Yvonne Beale Thank you very much for the welcome, links and all the interesting comments. I haven't read the book by Robert Rendall yet and I know that Natural History book is like gold-dust, crazy. I loved being on the beach when I was younger and had a bit of a red face regarding local names vs other when I moved away to study. A Glaswegian friend laughed his head off when I told him we all used to pick whelks for pin money (turns out that means picking your nose elsewhere!) but whelks here was winkles elsewhere. An early lesson in the value of latin names ;-) I haven't done any scuba or snorkelling but I am hoping to get a shot of that yet. There are some really good facebook groups on here for those hobbies and the photo's people share are amazing.

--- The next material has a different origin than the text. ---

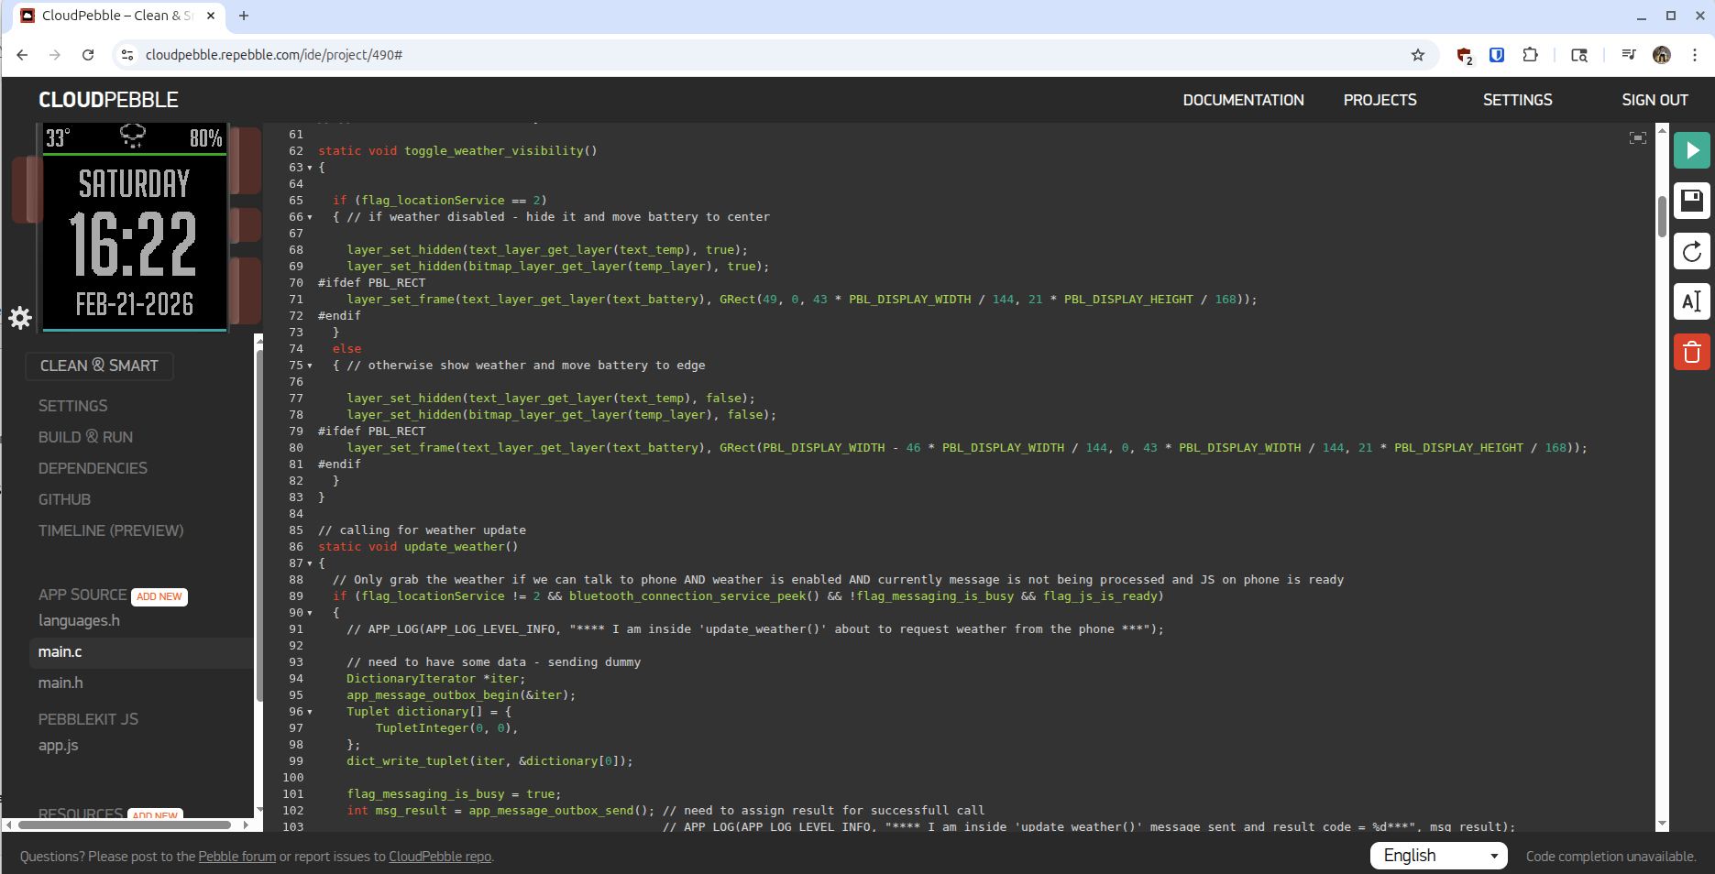
Task: Delete the file with trash icon
Action: click(1691, 352)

I haven't learnt the secret to finding spoots apart from much backward walking but I'll find a teacher yet. I'm hoping to get out to Stronsay for a bit of shell hunting next year as I'm after a canoe shell and we've just had a bit of stormy weather that I'm hoping will have shaken things up a bit. Ian Smith, are there any beaches that you'd particularly recommend for a bit of shell hunting here in Orkney? I'm working my way around and getting my eye in for the sorts of places that have the shells.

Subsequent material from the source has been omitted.